Now I will explain these steps based on my own experience.

0. Learn Linux

Linux is easy to learn, at least if you just need to finish some data analysis work. cp, mv, ls, cd and some grammar about usage of variables may be enough. In this RNA-pipe I have used lots of variables like $REFDIR, $FPDIR. Also, to speed up the processing. Also I use lots of “&”, which means to run the command in background. This command is dangerous if you run it on the login node of a cluster. REMEMEBER to run RNA-pipe only in computing node of the cluster.

1. Download Data

The sequencing data are in the .fastq format. But when you use prefetch tool to get data by sra number, you will get .sra file format data. Then fastq-dump is a great tool to convert it to fastq file.

2. Quality Control

Use fastqc to do quality control. If the quality is not satisfying, you can use fastp to filter the “bad” reads. After using fastp I use fastqc again to assure the quality is good.

3. Mapping

It is the most important and time-consuming step. Remember to download and build the reference genome first. I used hisat2-build to build the reference genome. (line 40 of rna-pipe.sh). Then use hisat2 to map your (filtered) fastq files to that reference genome.

4. Quantification

This is the most tricky step. After mapping you get .sam ( “sam” stands for Sequence Alignment/Map format) file (file format). But HTseq (what we will use for quantification) seems to prefer .bam (“b” stands for binary) files with index. So you have to convert the .sam to .bam file and index it before you do the quantification. The code from line 94 to line 114 are used for this process.

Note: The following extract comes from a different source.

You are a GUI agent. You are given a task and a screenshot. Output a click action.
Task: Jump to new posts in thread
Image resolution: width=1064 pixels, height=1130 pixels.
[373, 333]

After you get .bam file with index, you can use htseq-count to quantify the counts of each transcript. Remember, you will need a suitable .gtf file, which I have downloaded with the reference genome at line 37.

8. Get the Count Matrix

Now it’s time to get the count matrix! I used a new python script for this step. And python is installed with other required software before. The final output file (count matrix) is count_out.csv.